→ **Entries drawn from a collection**:
■ ■ ■ ■
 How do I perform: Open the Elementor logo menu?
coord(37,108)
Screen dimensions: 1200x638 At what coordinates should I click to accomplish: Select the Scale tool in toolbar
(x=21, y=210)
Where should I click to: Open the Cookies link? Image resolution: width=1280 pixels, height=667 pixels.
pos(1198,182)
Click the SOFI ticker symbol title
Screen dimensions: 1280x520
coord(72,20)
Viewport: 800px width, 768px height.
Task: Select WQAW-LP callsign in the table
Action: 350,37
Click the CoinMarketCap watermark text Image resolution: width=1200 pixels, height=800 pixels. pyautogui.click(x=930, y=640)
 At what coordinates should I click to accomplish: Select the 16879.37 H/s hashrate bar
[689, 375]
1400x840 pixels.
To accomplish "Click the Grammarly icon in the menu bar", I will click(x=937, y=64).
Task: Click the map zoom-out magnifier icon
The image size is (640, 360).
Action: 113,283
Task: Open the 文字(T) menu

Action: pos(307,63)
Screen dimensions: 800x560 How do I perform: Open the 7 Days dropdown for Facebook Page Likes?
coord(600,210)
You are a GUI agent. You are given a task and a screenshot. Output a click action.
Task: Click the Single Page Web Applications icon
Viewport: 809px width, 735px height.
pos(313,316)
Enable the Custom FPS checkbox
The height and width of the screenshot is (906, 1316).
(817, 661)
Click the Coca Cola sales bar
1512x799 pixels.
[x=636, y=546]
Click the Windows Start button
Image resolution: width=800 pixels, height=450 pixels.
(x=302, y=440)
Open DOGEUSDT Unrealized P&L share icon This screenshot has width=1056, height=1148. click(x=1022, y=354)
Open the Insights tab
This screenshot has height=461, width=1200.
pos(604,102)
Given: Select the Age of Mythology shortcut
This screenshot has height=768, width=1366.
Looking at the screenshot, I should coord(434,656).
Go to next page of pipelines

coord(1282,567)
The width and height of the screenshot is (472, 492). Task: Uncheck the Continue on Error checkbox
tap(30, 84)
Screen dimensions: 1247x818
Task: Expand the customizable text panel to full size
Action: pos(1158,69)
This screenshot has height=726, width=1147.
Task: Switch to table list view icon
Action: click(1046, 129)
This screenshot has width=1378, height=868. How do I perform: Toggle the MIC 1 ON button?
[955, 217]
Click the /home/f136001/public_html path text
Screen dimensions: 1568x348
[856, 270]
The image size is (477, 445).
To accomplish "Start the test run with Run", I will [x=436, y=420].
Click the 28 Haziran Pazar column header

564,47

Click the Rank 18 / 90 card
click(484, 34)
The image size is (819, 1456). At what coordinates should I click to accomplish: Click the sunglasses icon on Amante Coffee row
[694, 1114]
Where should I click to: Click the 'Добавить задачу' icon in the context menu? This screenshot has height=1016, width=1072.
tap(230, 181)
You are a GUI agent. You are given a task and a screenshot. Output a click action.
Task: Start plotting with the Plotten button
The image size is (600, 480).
■ ■ ■ ■
→ **Problem requirements**: Reproduce word for word the lines of the listing from the one containing "Screen dimensions: 800x560" through the one containing "(x=302, y=440)".

→ **Full response**:
Screen dimensions: 800x560 How do I perform: Open the 7 Days dropdown for Facebook Page Likes?
coord(600,210)
You are a GUI agent. You are given a task and a screenshot. Output a click action.
Task: Click the Single Page Web Applications icon
Viewport: 809px width, 735px height.
pos(313,316)
Enable the Custom FPS checkbox
The height and width of the screenshot is (906, 1316).
(817, 661)
Click the Coca Cola sales bar
1512x799 pixels.
[x=636, y=546]
Click the Windows Start button
Image resolution: width=800 pixels, height=450 pixels.
(x=302, y=440)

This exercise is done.